I risultati ottenuti sono alquanto interessanti e mostrano come le fulminazioni siano decisamente più frequenti in prossimità dell’Equatore. La maggiore concentrazione è stata registrata in Colombia, Venezuela, Singapore, Malesia e soprattutto nella Repubblica Democratica del Congo (Africa centrale).
Le tempeste che si abbattono in prossimità dell’equatore sono diverse l’una dall’altra. Ad esempio, in Brasile, a causa dell’elevata temperatura e dell’alta umidità, i temporali sono frequenti e violenti. Ma il numero di fulmini è relativamente piccolo. Nel nord dell’Argentina e negli Stati Uniti centrali i temporali sono meno frequenti, ma i fulmini si abbattono decine o centinaia di volte al minuto.
Gli scienziati hanno sviluppato la mappa basandosi su dati raccolti da due dispositivi.
Il primo appartiene alla NASA e prende il nome di Lightning Imaging Sensor. Non è altro che un sensore montato sui satelliti scientifici della Tropical Rainfall Measuring Mission (la cosiddetta “missione di misurazione della pioggia tropicale”). Missione che ebbe inizio nel 1998 per una durata di 3 anni ed invece il satellite che monta il sensore si trova in orbita tuttora.
Gli altri dati satellitari utilizzati sono quelli del OrbView-1/Microlab, in un arco di tempo che andava dal 1995 al 2000. Le aree interessate dalle misurazioni si trovavano al di sopra del 38° parallelo di latitudine nord.
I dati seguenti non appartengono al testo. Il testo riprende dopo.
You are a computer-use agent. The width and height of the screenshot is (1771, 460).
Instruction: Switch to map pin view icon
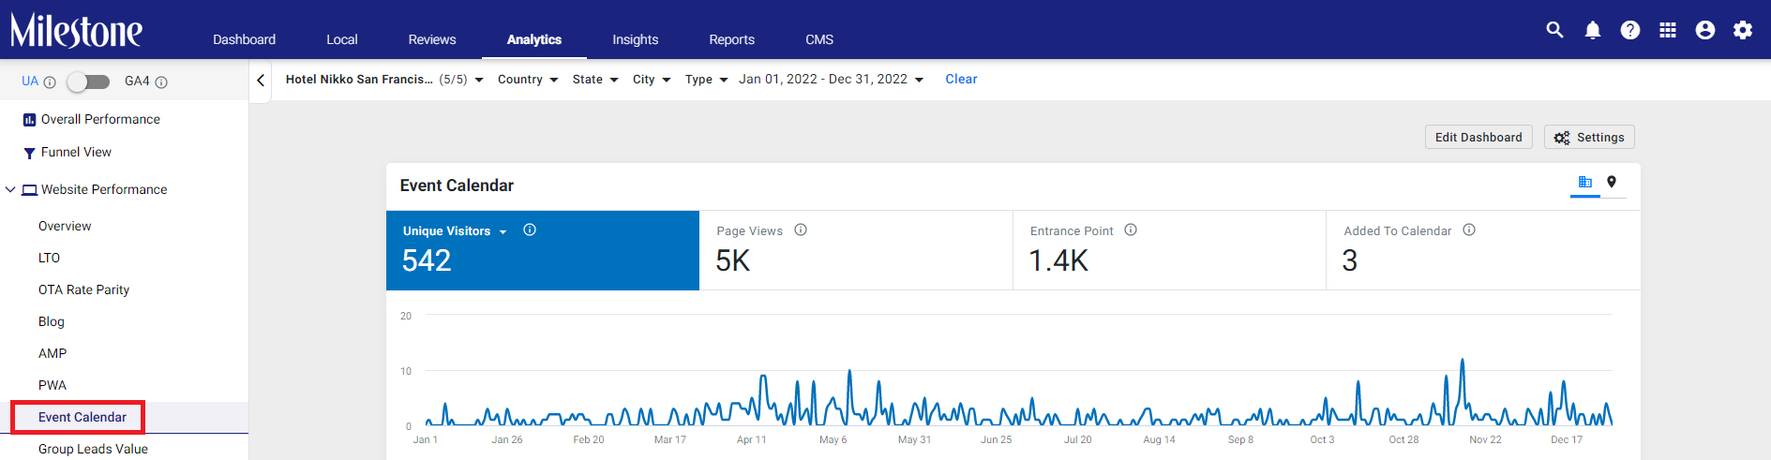pyautogui.click(x=1612, y=182)
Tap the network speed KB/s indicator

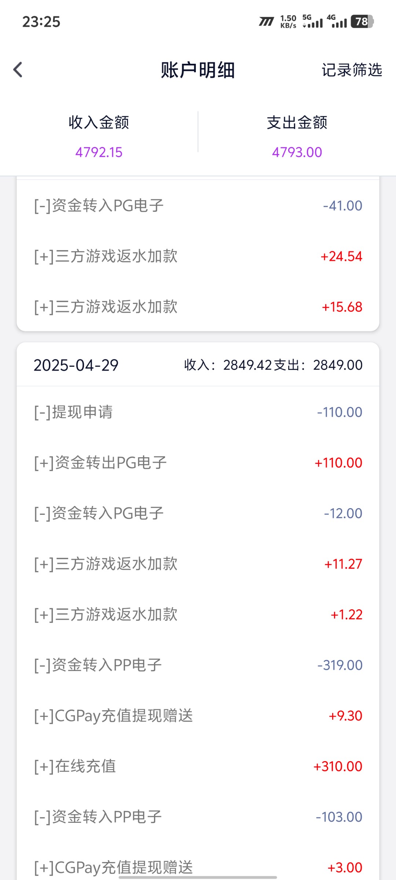pos(288,22)
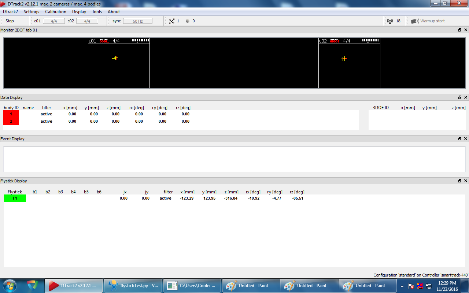Viewport: 469px width, 293px height.
Task: Open the Calibration menu
Action: pos(56,12)
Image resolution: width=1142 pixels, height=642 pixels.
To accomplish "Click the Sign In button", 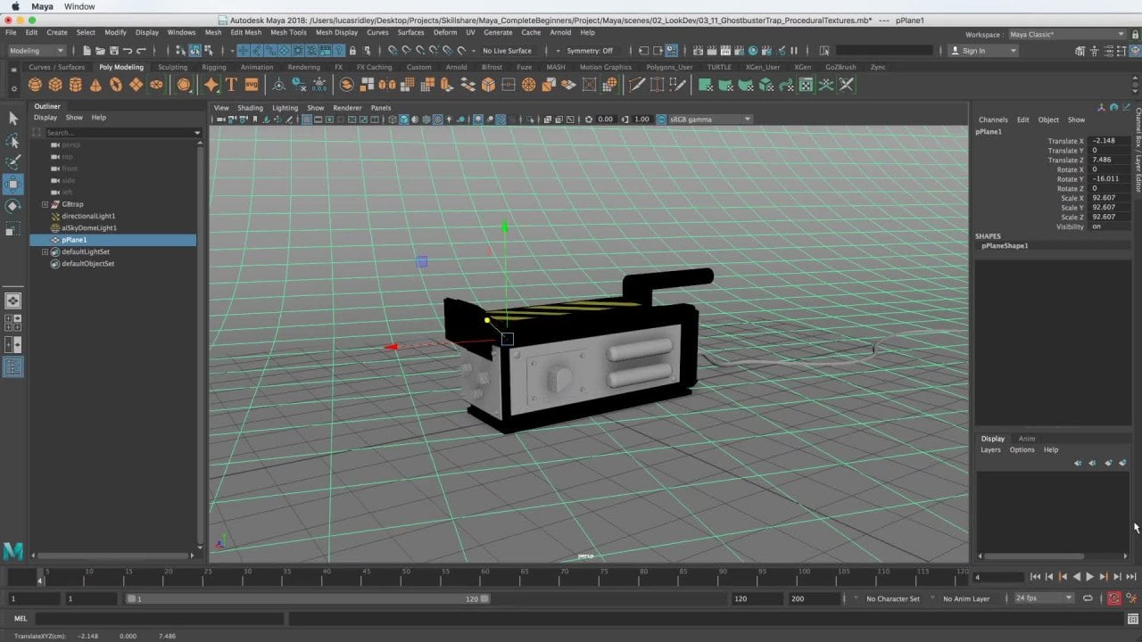I will [x=973, y=51].
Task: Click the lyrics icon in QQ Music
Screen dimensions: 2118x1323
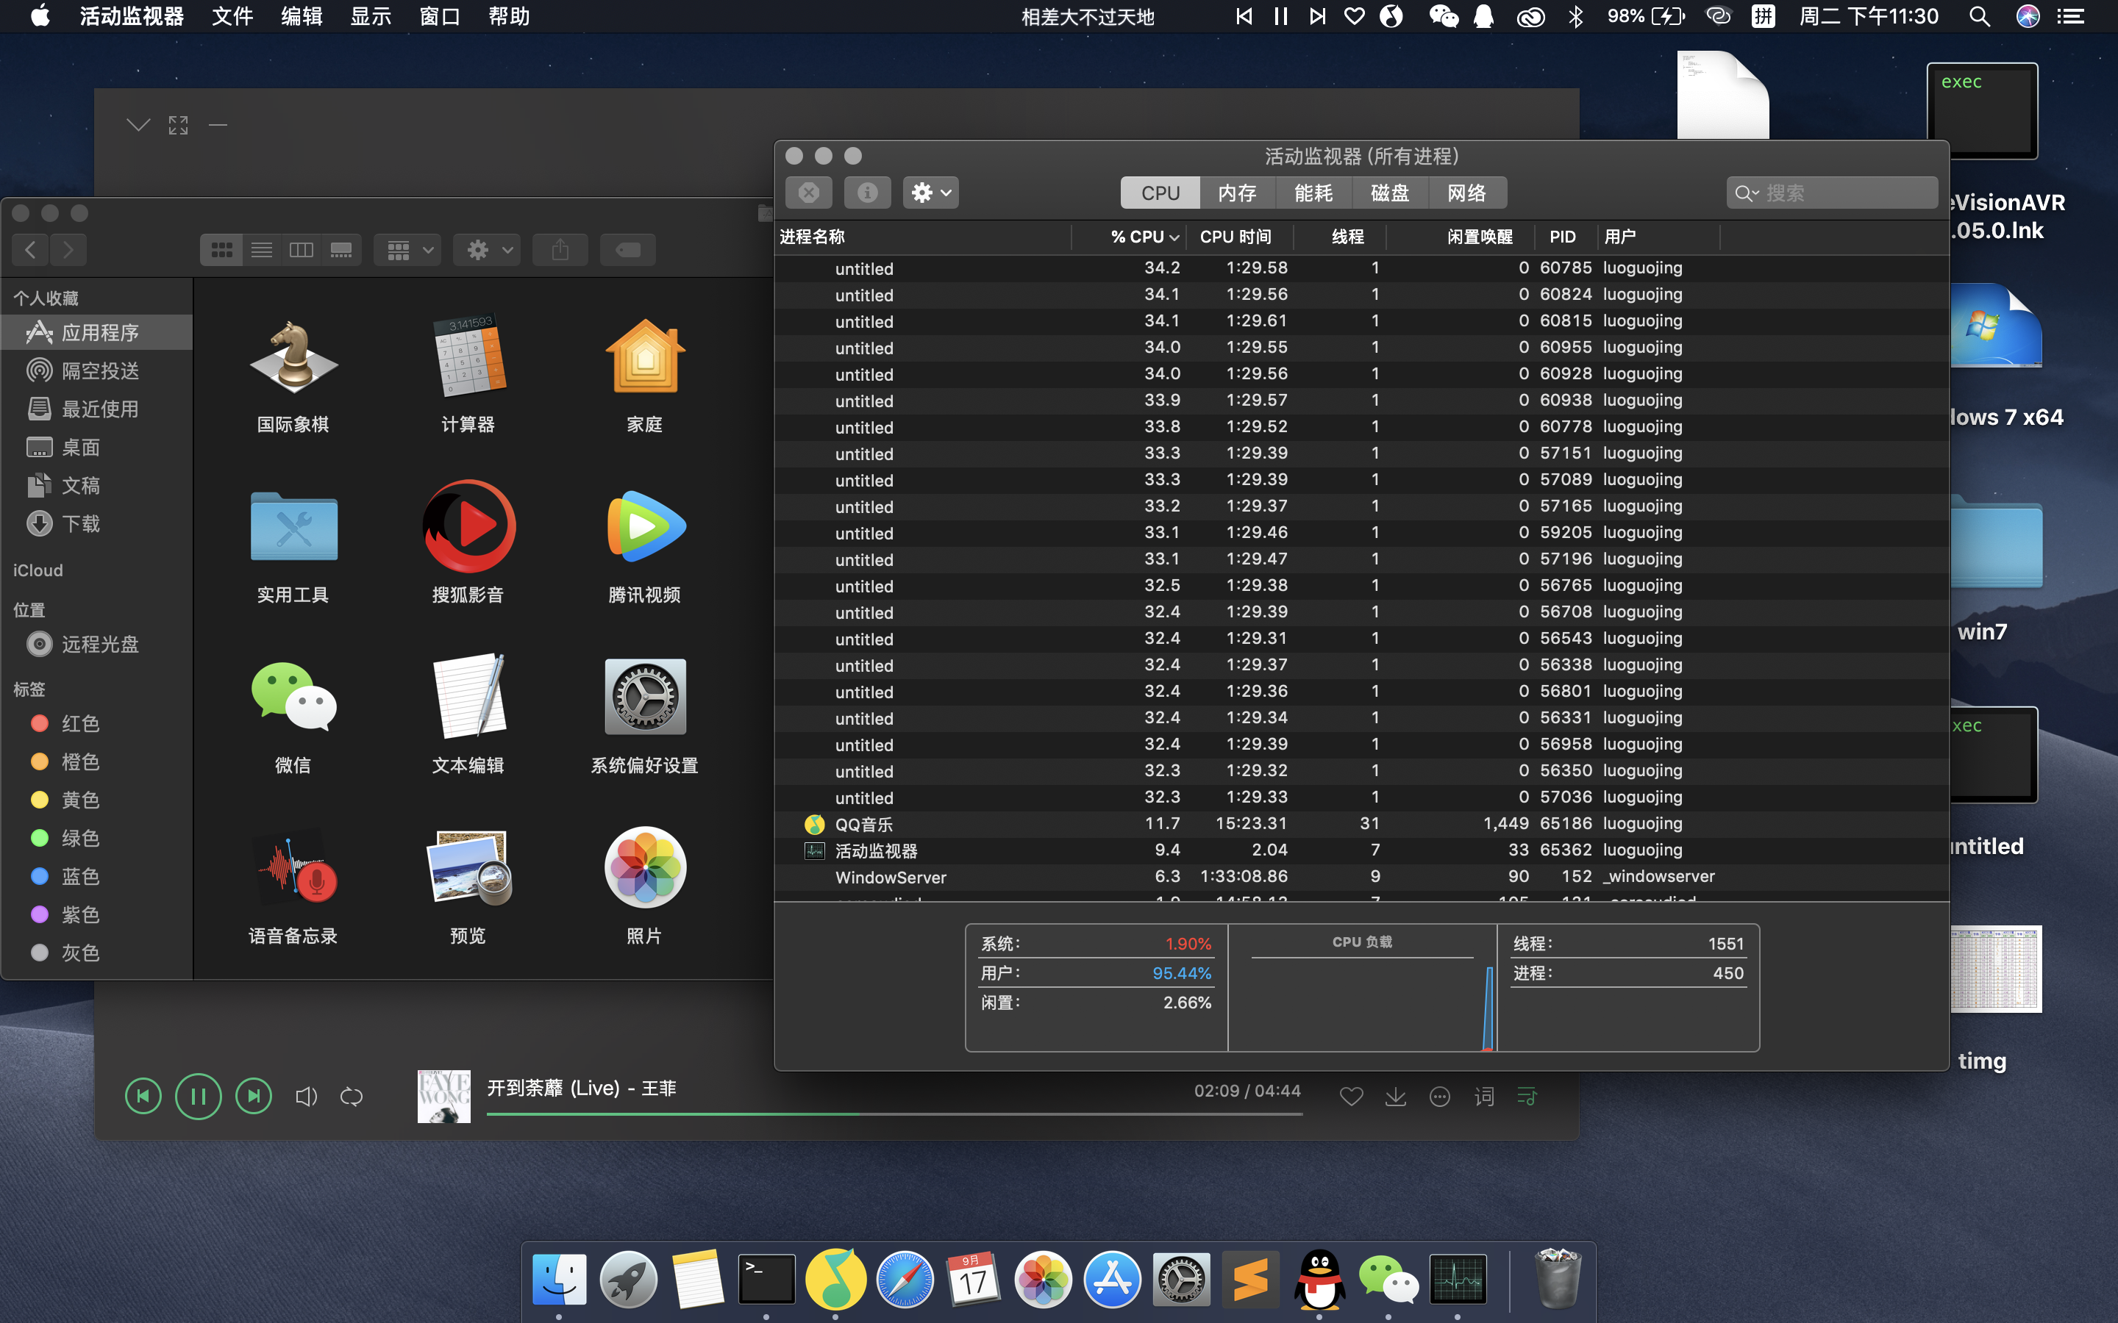Action: (1484, 1096)
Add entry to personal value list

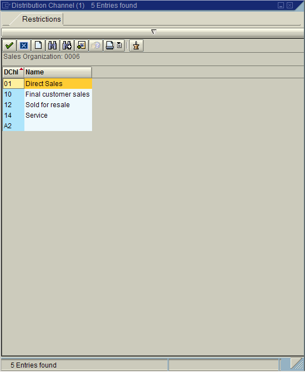(82, 46)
Ma qual è il futuro della ricerca sulle tempeste? I ricercatori hanno in programma l’invio di nuove strumentazioni sulla Stazione Spaziale Internazionale in modo da poter monitorare continuamente le tempeste del pianeta. In questo modo, in pochi anni, sarà possibile avere una panoramica dell’intero ciclo di vita delle cellule temporalesche.